Imagine this—you are a guy, deciding whether it’s time to buy the engagement ring and plan a proposal, or you are a girl who just got proposed to. There can be lots of things going through your mind but I’d like to think that the crux of the matter comes down to these few factors:
- This decision has long-term implications—can you support a family doing this? How about your folks?
- It has far-reaching consequences —quality of life, social status etc.
- As it affects your future, there are significant amount of risks that you have to consider.
Now, let’s change the context. You are a 17-year-old, fresh-out-of-secondary school teenager. You are burdened with the task of deciding which course to enrol yourself into. Aren’t those three elements mentioned above relevant in this decision as well?
- What you choose to study will shape your career path in the long run.
- What you choose to study can have major implications for your personal life.
- You will only know whether you have made the right choice after some time in the future.
So, if you are like the aforementioned 17-year-old, then take heart in the reality that you are not the only one who is having a hard time. Moreover, do know that all is not lost and there are a few things that you can do to make this decision a little easier.
As these two decisions are relatively similar, let’s look at what people usually do when choosing a soulmate.
The purpose of courtship
It is not uncommon in many cultures to have a period of courtship prior to marriage and for good reason. The chief purpose of courtship is to assess compatibility and some of the steps are as follows: First, you spend hours on the telephone or on some mobile messaging application like WhatsApp to get to know each other. Second, you attempt to find common activities to do together. Third, you spend time with your partner’s immediate and extended family members.
You also court for a prolonged period of time to ensure all the good deeds he or she is doing is not a flash in a pan or the actions of a charlatan. All these are done in an attempt to get to know your partner, so your decision to marry is made with as much information as possible. Thus, the same thought process can be applied to our career decision-making process.
We need to court our job
The use of “job” instead of “college major” is an intentional one. Even though you are deciding which course to study, the minimum three to five years spent pursuing your degree is but a fraction of the time you will be spending in your job.
So how do you court a job?
Well, you try them out, similar to dating. Look for opportunities for part-time work or internships. And if you can’t try them out first-hand, ask people who have, just like you would ask people who knows your would-be partner well. Scour your extended family for relatives who are in a particular profession.

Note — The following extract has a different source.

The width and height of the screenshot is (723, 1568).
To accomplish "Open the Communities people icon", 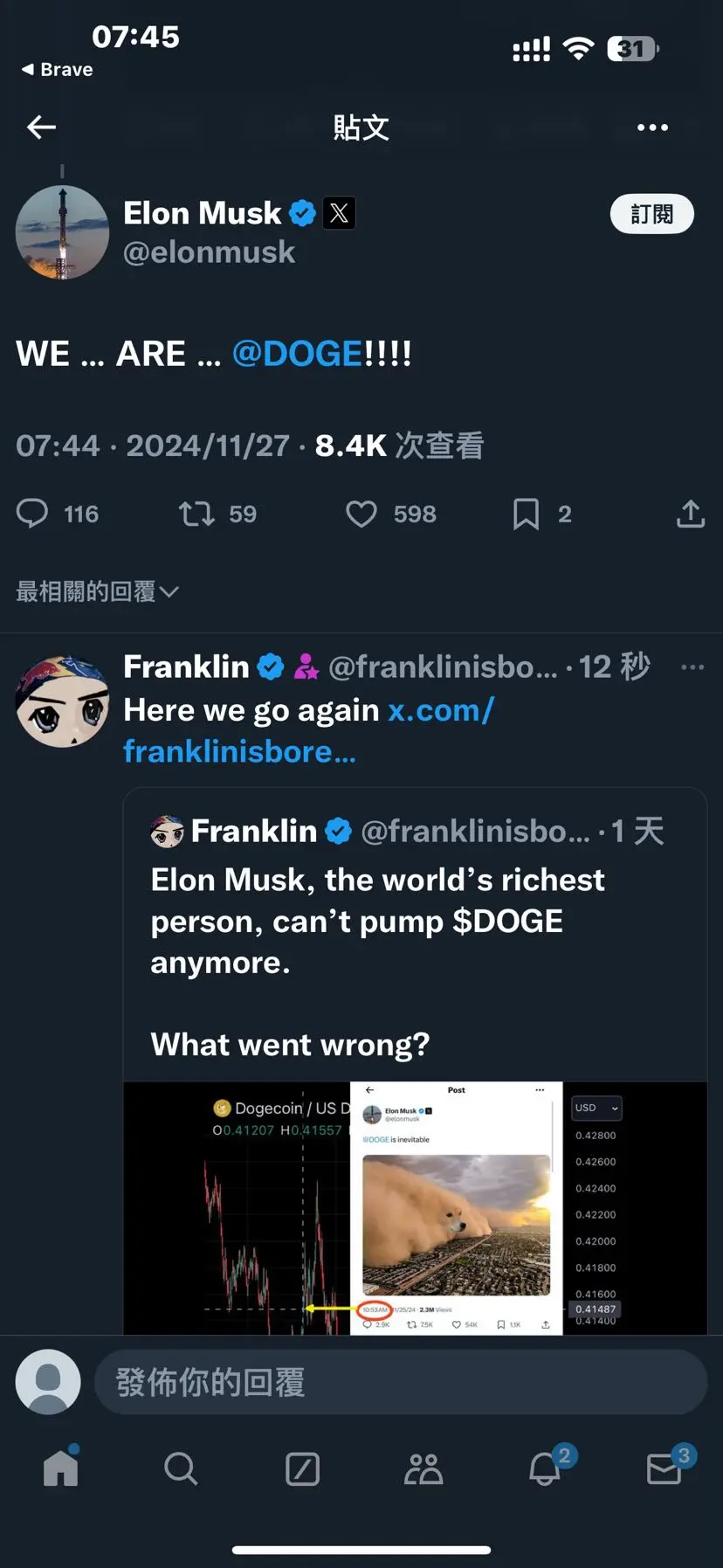I will click(x=423, y=1468).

If all else fails, you could consult the modern-day oracle, Google. There are many websites which contain the job information you are looking for and a favourite of mine is www.onetonline.org. Be as thorough in your online research of a job. All these actions should be able to yield you information about what the job looks like and hopefully, help make the decision-making process less stressful.
Last but not least . . .
I’d like to point out that there will still be some amount of anxiety when making this decision. However, one does not need to stress as much about making the perfect career decision as much as making the perfect marriage decision.
Unlike marriage, it is relatively easier to leave your job, not to mention, more socially acceptable too. Employers today are increasingly looking for key characteristics like attitude, work ethics, and willingness to learn more than the degree you specialised in.
In the modern world today, it’s common to find individuals working in fields totally unrelated to their tertiary education. I’d like to think that this is a reflection of life—you can prepare and plan as much as you like, but things do not always go according to plan.
What you can do, however, is to gather as much accurate information as needed before making critical decisions.
Ensure it’s an informed decision rather than a foolish one. While you cannot guarantee that you will find happiness in your job as much as you cannot predict whether you will be happy with your partner for the rest of your lives together, make the most of both every day.
So carry on. Woo your career. Happy courting!